The Client
With its 2007 turnover approaching €350million, the award-winning
Bowen Group (www.bowengroup.ie) is one of Ireland’s largest and
most successful construction firms. The Group offers wide-ranging
services to leading national and international clients in private and
public sector organisations, comprising general construction, civil
and mechanical engineering and health & safety. Headquartered in
Cork since its establishment in 1968, the Bowen Group also has
offices in key locations throughout Ireland and the UK.
The Project
In 2007, the Bowen Group was appointed by the Shipton Group to
manage a major project which comprised the upgrading of the
existing Douglas Village Shopping Centre in Cork. The project
involved putting in place a new link road to ease traffic around
Douglas thus creating additional pedestrian areas to help reduce
congestion there. This necessitated diverting the course of the
Tramore River through a purpose-built culvert adjacent to a busy,
6-lane motorway without any traffic disruption. To this end, the
Bowen Group sought a rock-breaking firm with the expertise and
resources to remove an estimated 5,000 tonnes of rock from the
proposed pathway of the culvert, safely and to schedule.
The History
It befell John Hilliard, a Senior Project Manager with the Bowen
Group, to appoint the rock-breaking specialists. With considerable
experience of drilling rock himself – from depths of up to 4,000
feet – John was well aware of the restrictions before him and of the
specific experience and expertise required. “It was a very sensitive
and potentially dangerous urban location, with the N25 motorway
towering some 50 feet directly above the area from which we needed
to remove the rock. Because of this, blasting was not permitted.
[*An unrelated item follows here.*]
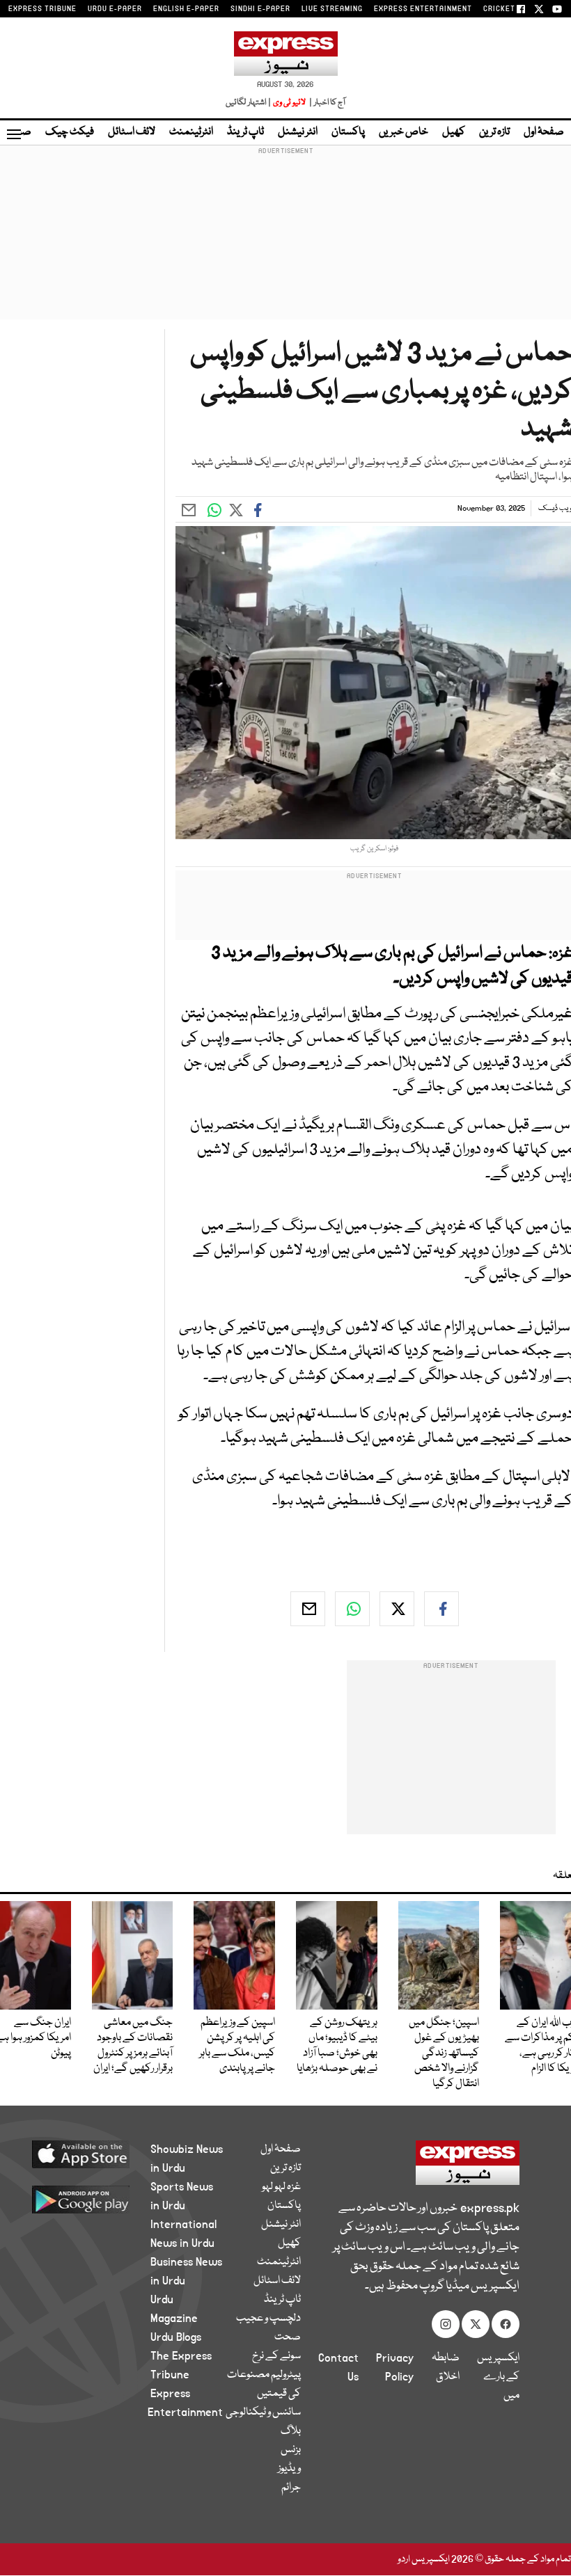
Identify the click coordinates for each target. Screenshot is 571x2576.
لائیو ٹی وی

Also the close proximity of residential houses and
customers using the shopping centre dictated that the method used
did not produce any vibrations or fly rock. Excavators and hydraulic
breakers proved to be too restrictive and noisy, so a controlled
chemical and hy draulic pre-splitting method seemed to be the best
option,” he recalls.
A recommendation from a recognised rock-breaking expert led John
to Conor Galvin, founder of CMT Rock Services, who
demonstrated convincingly that by using a combination of chemical
compounds and hydraulic splitters, he could break through the
360-foot stretch of rock, silently and safely. A deal was struck within
three weeks, and by early January 2008, CMT had a team on site.
All was not how it seemed, however, and contrary to the initial site
investigation findings, it was primarily limestone – not gravel – that
lay along the passage mapped out for the proposed new culvert.
There was also more of it than originally anticipated. The already
demanding task of removing this was made all the more difficult by
the incessant rain at the time; firstly, in the way it transformed the
work environment into a mud bath, rendering it both difficult and
dangerous to work in, and secondly, by the need to increase the
area designated for the culvert by about one-third to accommodate
the then flooded river.
“However, the CMT team took it all in their stride,“ John recalls.
“They completed an almost impossible task to schedule and within
budget. The team was very focussed on delivering the best solution
possible in a very demanding and ever-changing situation, and well
equipped both in terms of expertise and equipment to do so. The
extent of my satisfaction was such, that I engaged them subsequently
on another project, and would expect to do so again in the future.”